So, for the sake of discussion, let’s assume that the person in this example understands how buddhist practice works (or doesn’t work) and has a clear idea about the scope of awakening or realisation that culminates in emptiness of all phenomena which is when full liberation or buddhahood is attained. Many times people, not necessarily buddhists, have one or two mind-transforming openings and they think that they are “done” and completed the path but let’s assume that the person in question understands the practice and has a clear idea of the whole arc of insight, and therefore doesn’t fall into delusions about being done when he actually isn’t.

I certainly don’t deny that people with little insight, who typically start their own teaching activities and come up with their own special sensational interpretations about things, fall into this trap but this pitfall can easily be avoided by the two mentioned points.

So, we have a practitioner who has done some practice for some time, practices in a local group and joins retreats with a teacher, and then has his/her first awakening experience. Depending on how long the person has been practicing, the depth and quality of this shift varies. The shift can be “dry” or shallow, or it can be “wet” or rich and deep in the case of those who have watered the ground well with long practice prior to the first insight. I know some people who had their first shift after 20 years of engaged meditation practice and it really made them clear, soft and grounded for up to 2 years before the samsaric conditioning started again. I also know lots of people who didn’t have such background and whose awakening had a much shorter sobering effect on them but nevertheless made a change. Anyway, regardless of which one it is, the shift changes the way the person sees him/herself, the way he sees others and how he reacts to things.
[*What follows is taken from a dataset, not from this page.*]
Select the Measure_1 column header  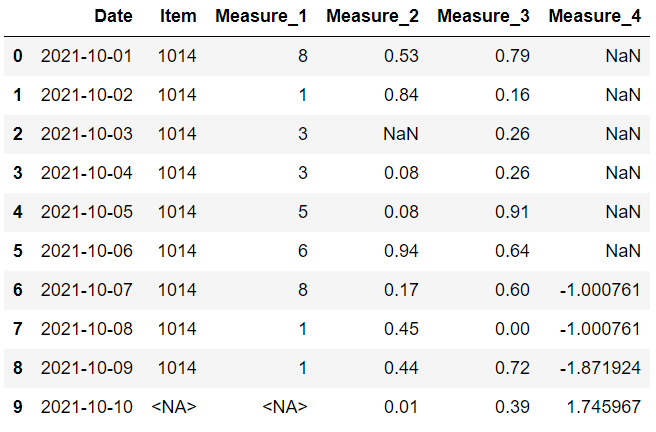click(261, 17)
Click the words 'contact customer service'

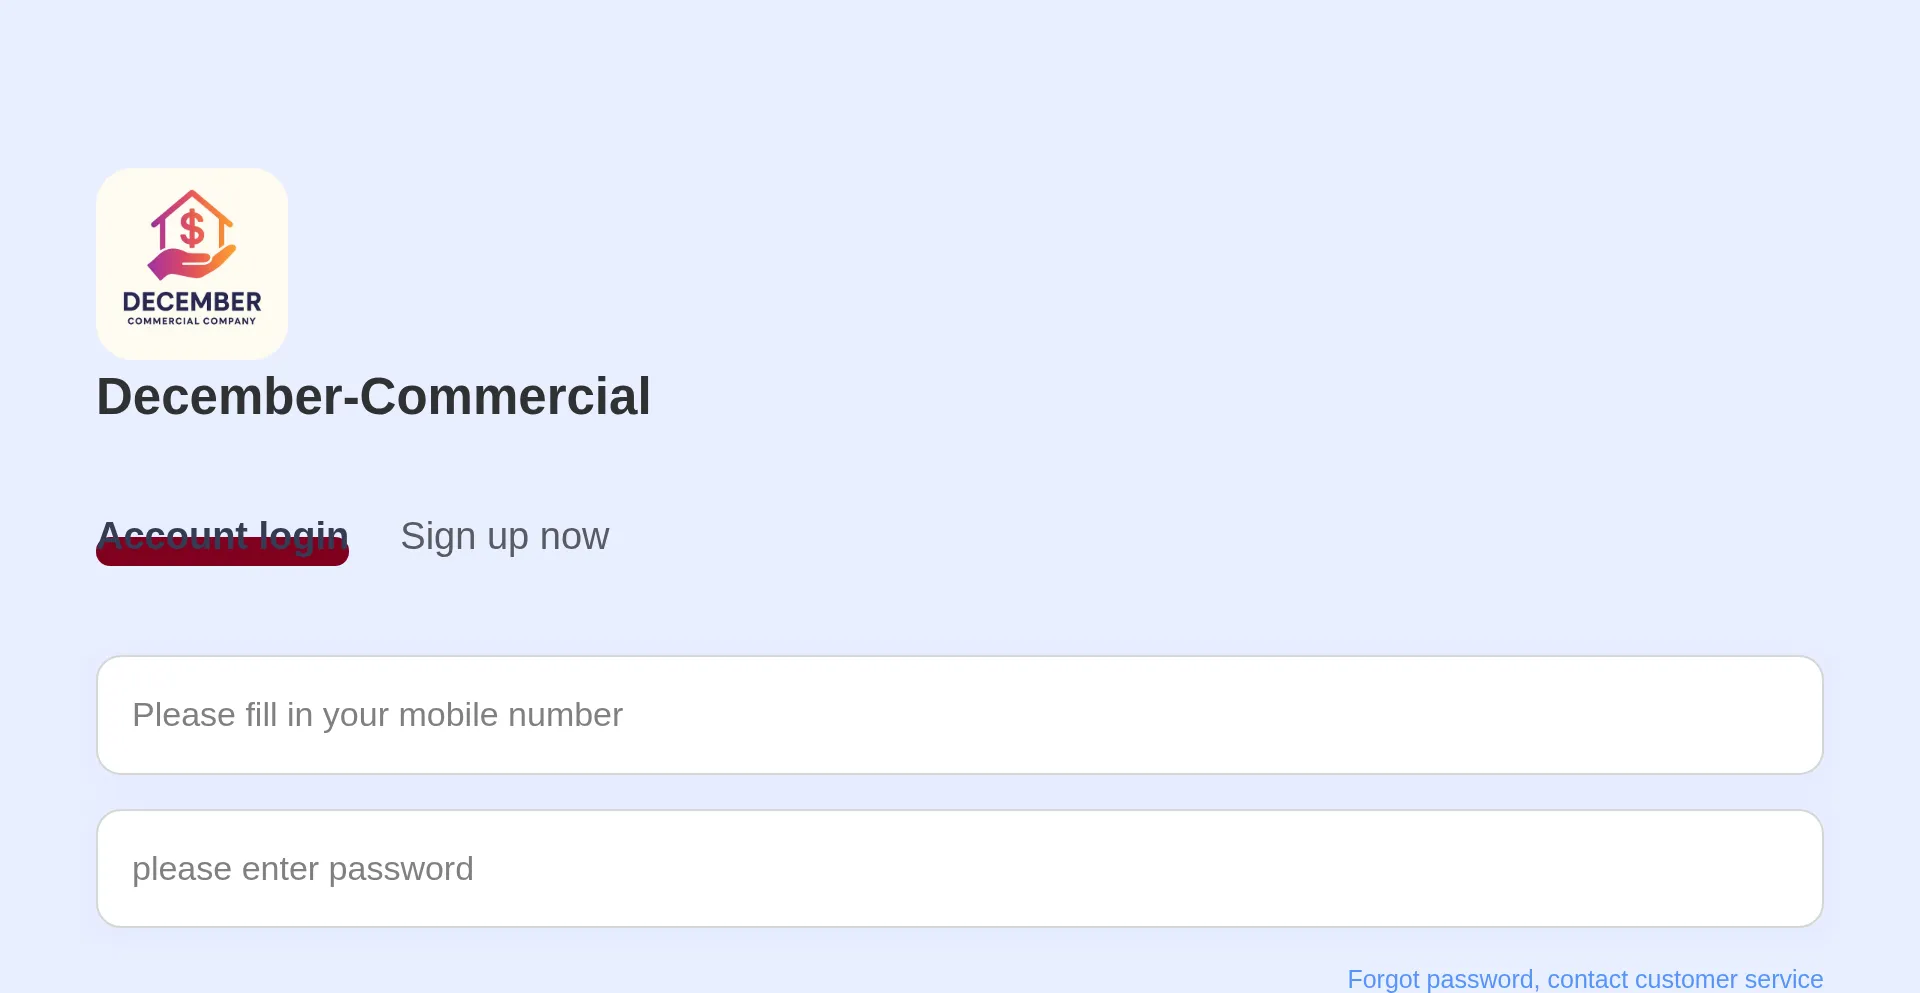1685,979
So, that person tells his/her sangha friends that he has had this shift and describes how his mind has changed. If this happened in a community that practices pragmatic dharma, that person would already know that others have these experiences too and that they belong to the path or that they actually are the path. That person might go to their teacher or instructor to have it recognised and verified which is a very useful because through teacher’s verifications one comes to understand which experiences are proper shifts and which aren’t, i.e what buddhadharma is about. In the case of proper insight, the student would be congratulated of successful practice, given some context and encouraged to go further to the next milestone.
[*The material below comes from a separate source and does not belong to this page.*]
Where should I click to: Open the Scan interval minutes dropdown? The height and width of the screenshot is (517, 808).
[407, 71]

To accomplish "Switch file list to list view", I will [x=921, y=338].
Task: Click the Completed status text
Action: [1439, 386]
With this I am really describing a typical scene from secular education that we all have seen in school. Students are taught essentials, are given clear instructions and off they go writing their own essays, and some of them produce great works that are acknowledged by the teacher. I am simply suggesting to do the same in dharma.

So, I ask, where in all this is the great danger of falling prey to pride? Truly, how relevant is this concern of not talking about experiences because of the fear that it might make us especially proud or ego-centric in any other way?
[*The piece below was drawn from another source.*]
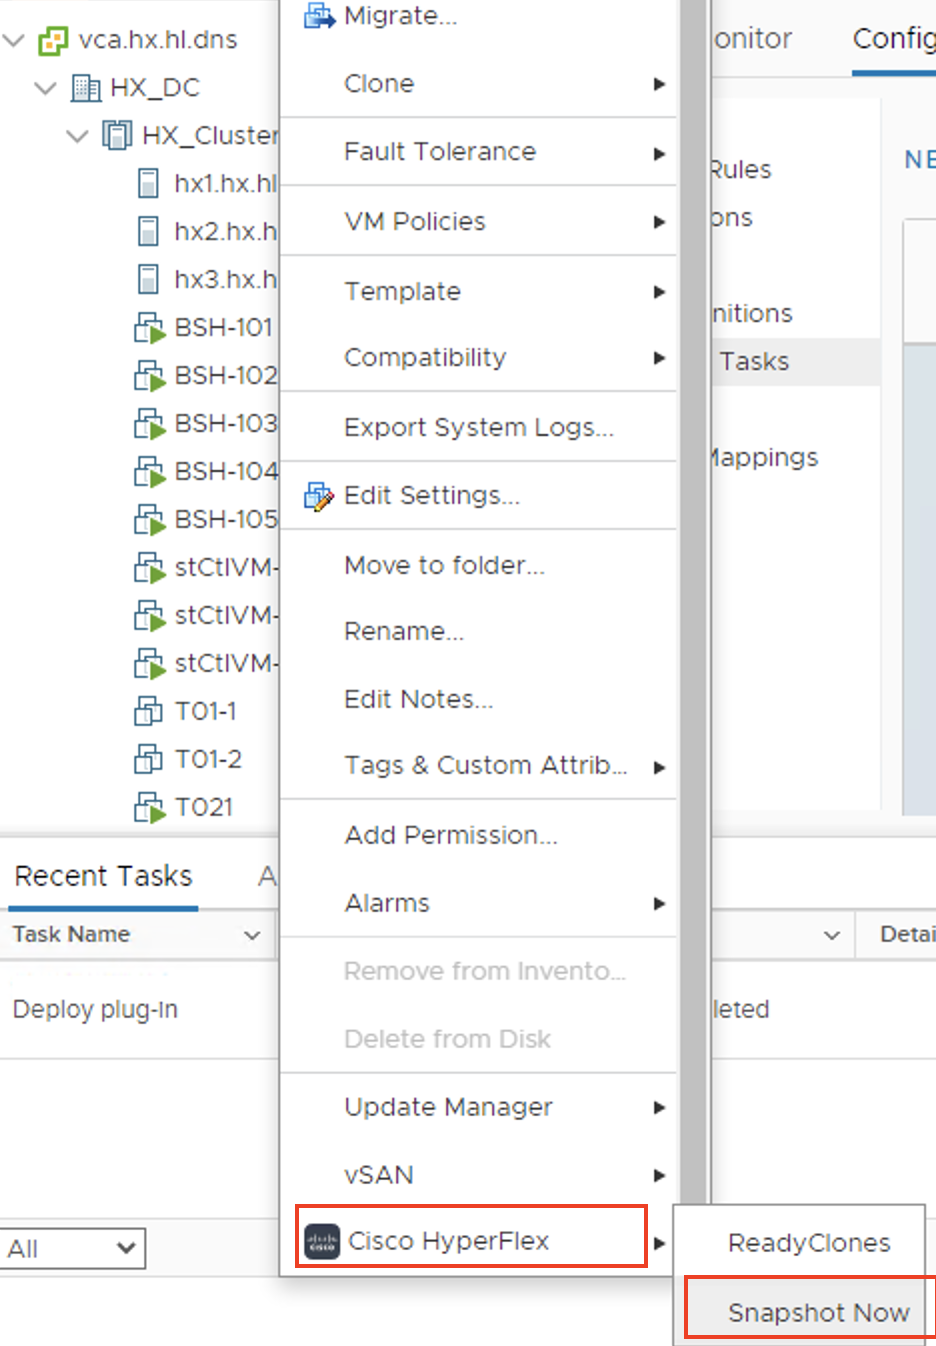936x1346 pixels.
Task: Click the hx1 host server icon
Action: [x=148, y=183]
Before or after awakening and throughout the path, self-based states keep arising, so if pride arises due to getting awakened it is nothing out of the ordinary. That is samsara but it gets reduced as the bhumis get purified one by one. So, my view is that if one gets proud or arrogant at any stage, it is simply an opportunity to keep going and again look through the selfing. Until buddhahood is attained, the samsaric mind keeps making us small and contracted but this doesn’t reduce the effect of had awakenings.

It is better to expose the inner potholes and possible pitfalls than to avoid them, no? So you simply engage in practice until you no longer need to, and along the way you have both sober and deluded periods alternating. There is no avoiding that… or actually I could go on (again) talking about false practices that basically keep folks in samsaric state without insights but won’t go there now.

Further about statements of attainments.

Whatever people might think about it, I have no problem to say that I have finished my practice and that I no longer need to do purification practices. I have realised emptiness of all phenomena fully and completely, like countless generations of yogis and yoginis before me. To me, this is a simple fact and there is no doubt about it. I know perfectly that through my many years of trial and error and about 30 thousand hours of practice, I have purified and perfected my bhumis. To me stating this is as normal as it is for an electrician to say that he is an electrician, or how a doctor states that he is a doctor. Why would or should I be shy about saying this aloud when it is how it is? It doesn’t make any sense to me because there is nothing special in me or in this attainment.

I am stating this, like many buddhas and mahasiddhas before me, to demonstrate and to encourage others to take practice seriosly and to get out of samsara. Awakenings happen through proper practice and purification advances until it is finished and there is nothing left to purify. Vows become fulfilled, the whole promise of vajrayana becomes fulfilled. This is simply what vajrayana can deliver.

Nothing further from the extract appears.